# Feature Engineering Notebook

## Objectives

*   Engineer features for Classification and Cluster models


## Inputs

* outputs/datasets/cleaned/x_train_cleaned.csv
* outputs/datasets/cleaned/x_test_cleaned.csv
* outputs/datasets/cleaned/y_train_cleaned.csv
* outputs/datasets/cleaned/y_test_cleaned.csv

## Outputs

* Encode categorical variable and perform normalization
* Perform PCA

## Conclusions


---

# Change working directory

Since jupyter notebooks are in a subfolder we need to change the working directory from its current folder to its parent folder
* We access the current directory with os.getcwd()

In [None]:
import os
current_dir = os.getcwd()
current_dir

We want to make the parent of the current directory the new current directory
* os.path.dirname() gets the parent directory
* os.chir() defines the new current directory

In [None]:
os.chdir(os.path.dirname(current_dir))
print("You set a new current directory")

Confirm the new current directory

In [None]:
current_dir = os.getcwd()
current_dir

---

# Load Cleaned Data

In [None]:
import pandas as pd
import glob
input_folder = "outputs/datasets/cleaned"
csv_files = glob.glob(f"{input_folder}/*.csv")
print(csv_files)
df = pd.read_csv(csv_files[0])
df.head(5)

# Feature Engineering

* We pop target variable and use lambda to map it with 0 and 1 values.

In [None]:
target = df.pop('Churn').apply(lambda x: 0 if x =="No" else 1)
target.head(3)

* We noticed one ordinal-categorical variable 'Contract' we will use ordinal encoder for it.

In [None]:
from sklearn.preprocessing import OrdinalEncoder

ordinal_categorical = ['Contract']
encoder = OrdinalEncoder(categories=[list(df['Contract'].unique())])
df[ordinal_categorical] = encoder.fit_transform(df[ordinal_categorical])
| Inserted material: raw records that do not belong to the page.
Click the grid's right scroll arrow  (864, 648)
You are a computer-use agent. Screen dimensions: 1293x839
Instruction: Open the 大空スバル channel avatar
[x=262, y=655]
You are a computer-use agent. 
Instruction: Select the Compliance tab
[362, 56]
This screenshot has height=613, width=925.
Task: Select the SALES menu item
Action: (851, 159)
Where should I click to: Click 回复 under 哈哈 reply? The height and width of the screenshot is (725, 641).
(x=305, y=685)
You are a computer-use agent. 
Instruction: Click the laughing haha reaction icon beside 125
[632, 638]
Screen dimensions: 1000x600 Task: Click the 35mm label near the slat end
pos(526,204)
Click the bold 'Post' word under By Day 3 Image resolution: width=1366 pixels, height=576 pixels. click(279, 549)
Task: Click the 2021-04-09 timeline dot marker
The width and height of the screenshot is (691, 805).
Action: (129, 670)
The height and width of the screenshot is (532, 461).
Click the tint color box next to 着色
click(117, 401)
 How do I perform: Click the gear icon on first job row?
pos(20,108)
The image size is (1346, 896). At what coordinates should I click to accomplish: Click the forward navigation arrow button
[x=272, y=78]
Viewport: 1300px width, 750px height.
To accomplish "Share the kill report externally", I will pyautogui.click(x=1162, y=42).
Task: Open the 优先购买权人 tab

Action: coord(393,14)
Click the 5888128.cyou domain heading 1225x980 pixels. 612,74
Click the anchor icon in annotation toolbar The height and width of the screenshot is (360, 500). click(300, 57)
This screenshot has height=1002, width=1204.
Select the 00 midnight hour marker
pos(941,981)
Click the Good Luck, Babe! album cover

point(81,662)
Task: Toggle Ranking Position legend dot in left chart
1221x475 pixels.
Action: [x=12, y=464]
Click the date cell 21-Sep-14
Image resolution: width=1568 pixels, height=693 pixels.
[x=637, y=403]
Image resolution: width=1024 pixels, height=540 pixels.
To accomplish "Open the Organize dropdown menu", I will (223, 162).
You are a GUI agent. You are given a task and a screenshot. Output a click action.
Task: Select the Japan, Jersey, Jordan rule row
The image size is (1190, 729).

* Other categorical variables will be transformed with OneHotEncoder.

In [None]:
from feature_engine.encoding import OneHotEncoder

categorical_vars = df.columns[df.dtypes=='object'].to_list()
nominal_categorical = [var for var in categorical_vars if var not in ordinal_categorical]
encoder = OneHotEncoder(variables=nominal_categorical, drop_last=True)
df_encoded = encoder.fit_transform(df)
print(df_encoded.shape)
df_encoded.head(3)

* We will normalize the data

In [None]:
from sklearn.preprocessing import MinMaxScaler

scaler = MinMaxScaler()
df_enc_norm = pd.DataFrame(scaler.fit_transform(df_encoded), columns=df_encoded.columns)
df_enc_norm.head(3)

---

## Split data to Train and Test

In [None]:
from sklearn.model_selection import train_test_split

x_train, x_test, y_train, y_test = train_test_split(df_enc_norm, target, test_size=0.2, random_state=42)
print(f"Train sample shape {x_train.shape}")
print(f"Test sample shape {x_test.shape}")

# Push cleaned data to Repo

In [None]:
import os
try:
  os.makedirs(name='outputs/datasets/engineered') # create outputs/datasets/engineered folder
except Exception as e:
  print(e)


## Train Set

In [None]:
x_train.to_csv("outputs/datasets/engineered/x_train_cleaned.csv", index=False)
y_train.to_csv("outputs/datasets/engineered/y_train_cleaned.csv", index=False)

## Test Set

In [None]:
x_test.to_csv("outputs/datasets/engineered/x_test_cleaned.csv", index=False)
y_test.to_csv("outputs/datasets/engineered/y_test_cleaned.csv", index=False)